Source information START

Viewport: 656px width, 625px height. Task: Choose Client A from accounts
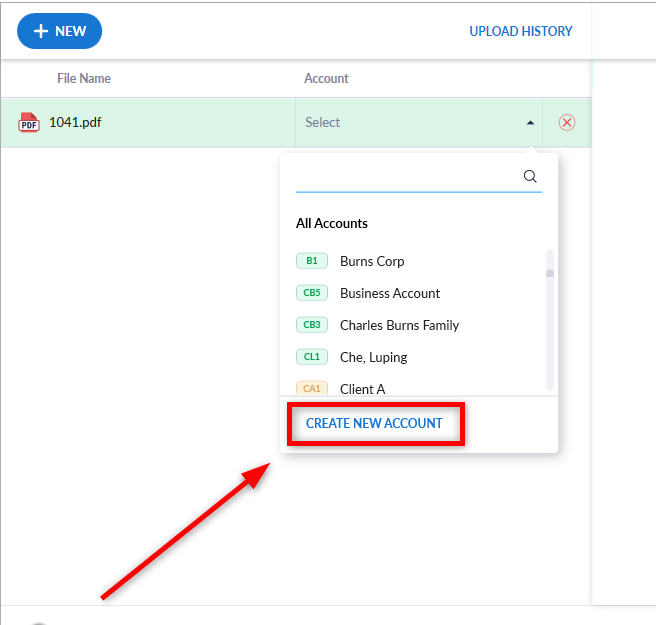pos(362,388)
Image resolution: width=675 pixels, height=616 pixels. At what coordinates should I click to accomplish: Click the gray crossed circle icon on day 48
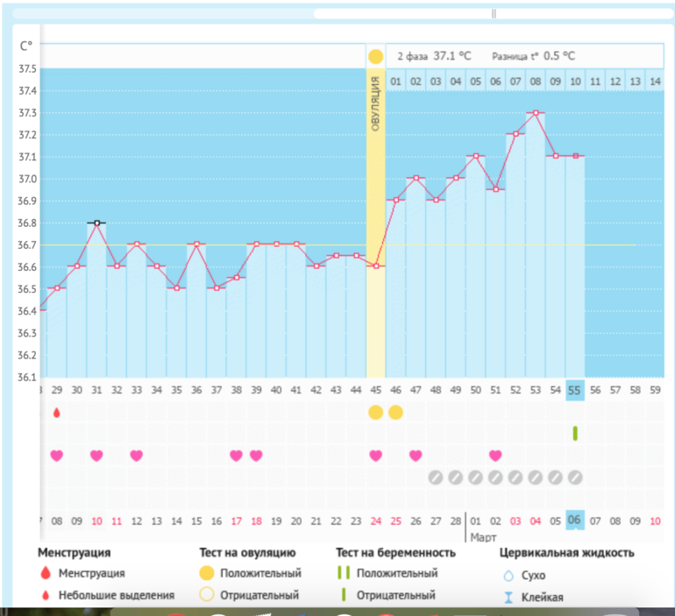click(436, 478)
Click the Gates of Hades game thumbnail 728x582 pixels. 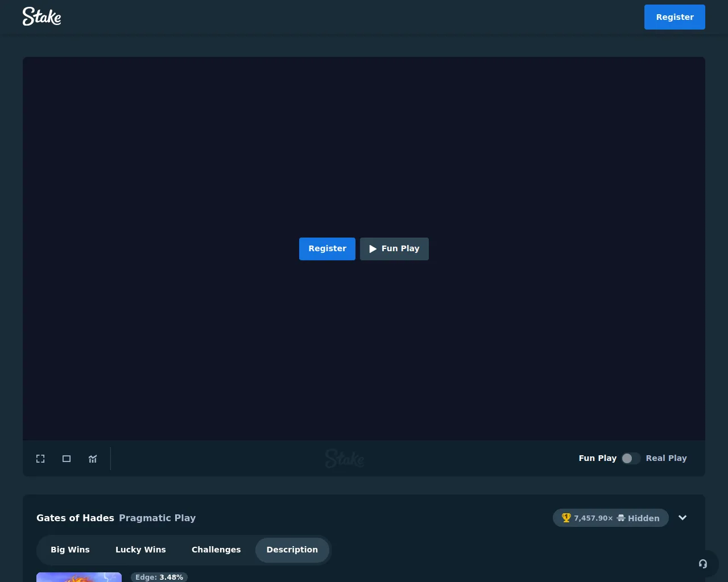(79, 577)
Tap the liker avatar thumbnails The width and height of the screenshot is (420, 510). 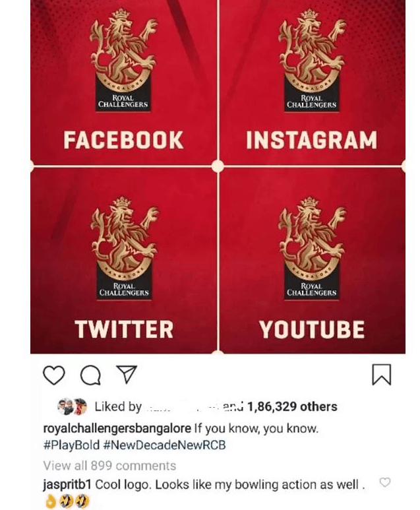click(72, 406)
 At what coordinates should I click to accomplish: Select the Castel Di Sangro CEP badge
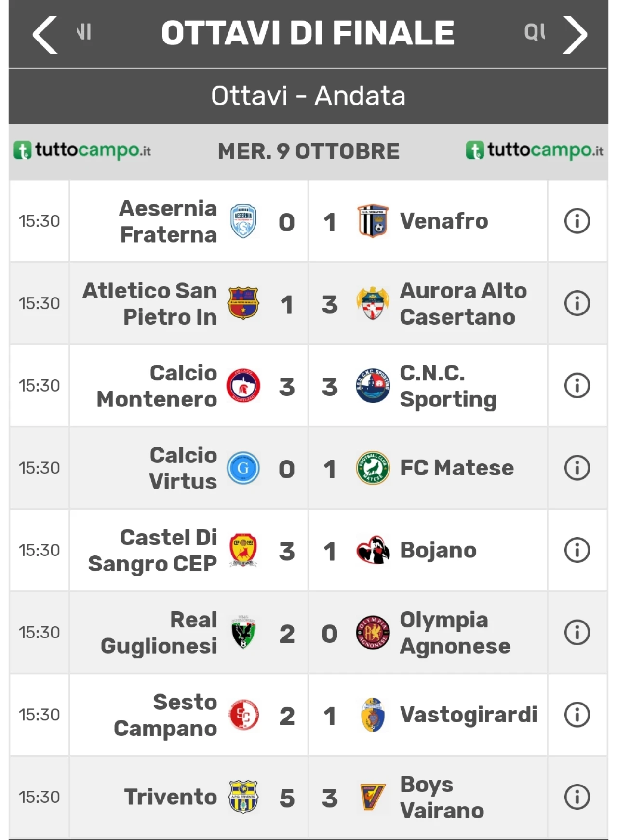(243, 550)
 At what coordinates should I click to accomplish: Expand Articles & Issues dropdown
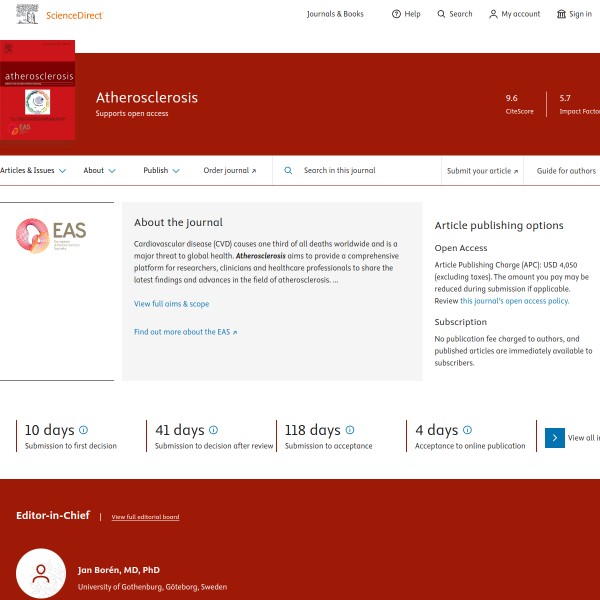tap(62, 171)
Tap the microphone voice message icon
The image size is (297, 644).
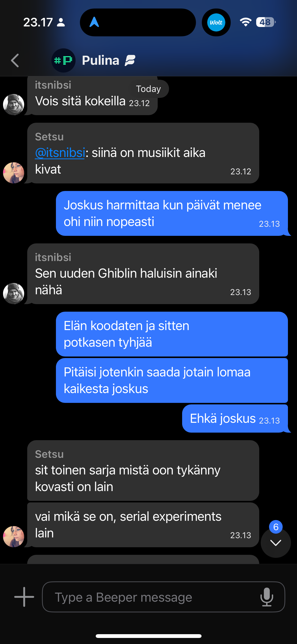[x=267, y=597]
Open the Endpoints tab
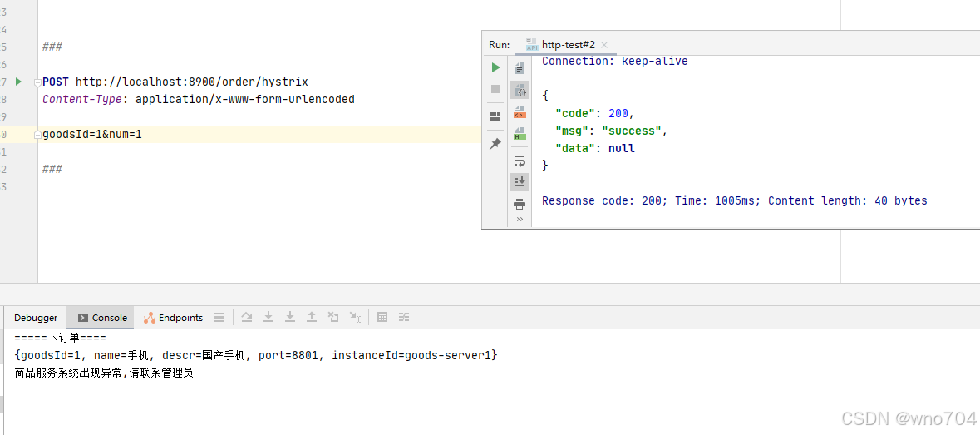The height and width of the screenshot is (435, 980). [x=174, y=318]
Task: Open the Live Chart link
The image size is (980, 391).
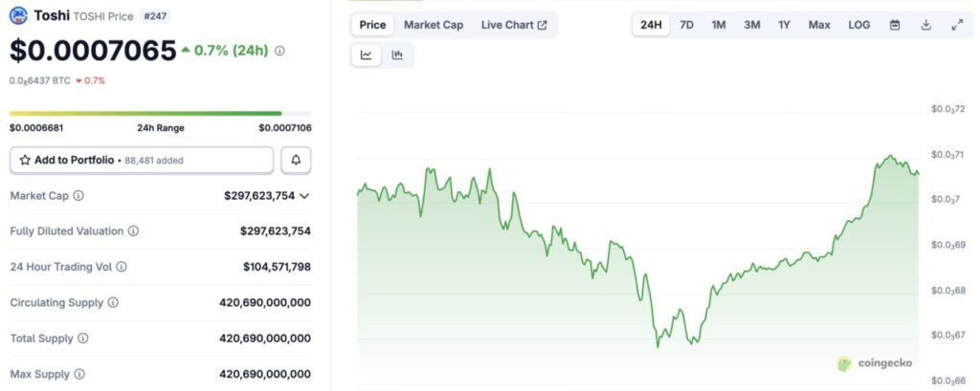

Source information END

■ Task to complete: Starting at the line that contains "At what coordinates should I click to accomplish: Select", write out every line through the final line of the entries, word for word; skip any pictures.

■ Problem solution:
 At what coordinates should I click to accomplish: Select the Castel Di Sangro CEP badge
(243, 550)
 At what coordinates should I click to accomplish: Expand Articles & Issues dropdown
tap(62, 171)
Tap the microphone voice message icon
The image size is (297, 644).
[x=267, y=597]
Open the Endpoints tab
The height and width of the screenshot is (435, 980). [x=174, y=318]
Task: Open the Live Chart link
The image size is (980, 391).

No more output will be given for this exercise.